Most immediately, the measure would have helped grant legal status to hundreds of thousands of illegal immigrant students and recent graduates whose lives are severely restricted though many have lived in the United States for nearly their entire lives.

Young Hispanic men and women filled the spectator galleries of the Senate, many of them wearing graduation caps and tassels in a symbol of their support for the bill. They held hands in a prayerful gesture as the clerk called the roll and many looked stricken as its defeat was announced.

President Obama had personally lobbied lawmakers in support the bill. But Democrats were not able to hold ranks.

Five Democrats joined Republicans in opposing the bill. They were Democratic Senators Max Baucus of Montana, Kay Hagan of North Carolina, Ben Nelson of Nebraska, Mark Pryor of Arkansas and Jon Tester of Montana.

I’ve never been sure why we make it so hard for people to get citizenship here.  My Lama–a Sherpa from Nepal– just got his citizenship last year via his religious VISA and green card being the lama at our Dharma Center.  I’m sponsoring his young son who just started at UNO and wants to be a doctor.
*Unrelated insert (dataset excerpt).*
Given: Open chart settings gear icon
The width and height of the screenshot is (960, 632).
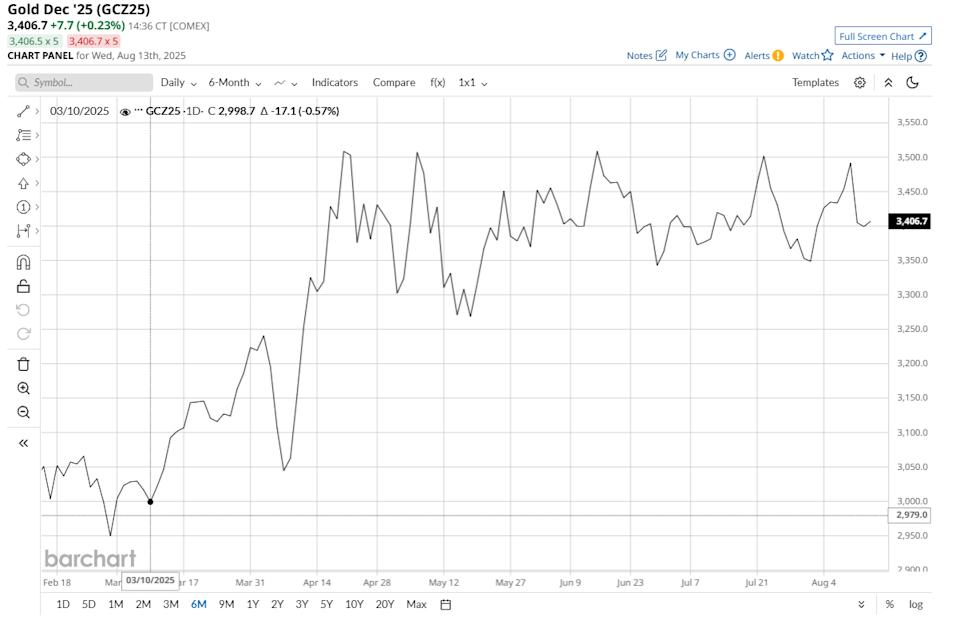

His daughter is in Massachusetts now with other sangha family going to community college.  I’ve been sponsoring Sherpas for some time now.

There are lots of students I meet from other countries that major in areas where we could used some help.  Of course, any service to our country through military or other duty should be rewarded.  But, some folks just cling to some xenophobic idea of being overrun by outsiders or something.  This confuses me because if some one really wants to be an American and contribute, we should reward it.  We shouldn’t make villains of the very people that want to be us.  The senate garnered 55 votes.  That’s a clear majority.  Something is very wrong right now with the beltway.  So many people’s lives should not be held hostage by a belligerent minority.  People are not political pinatas.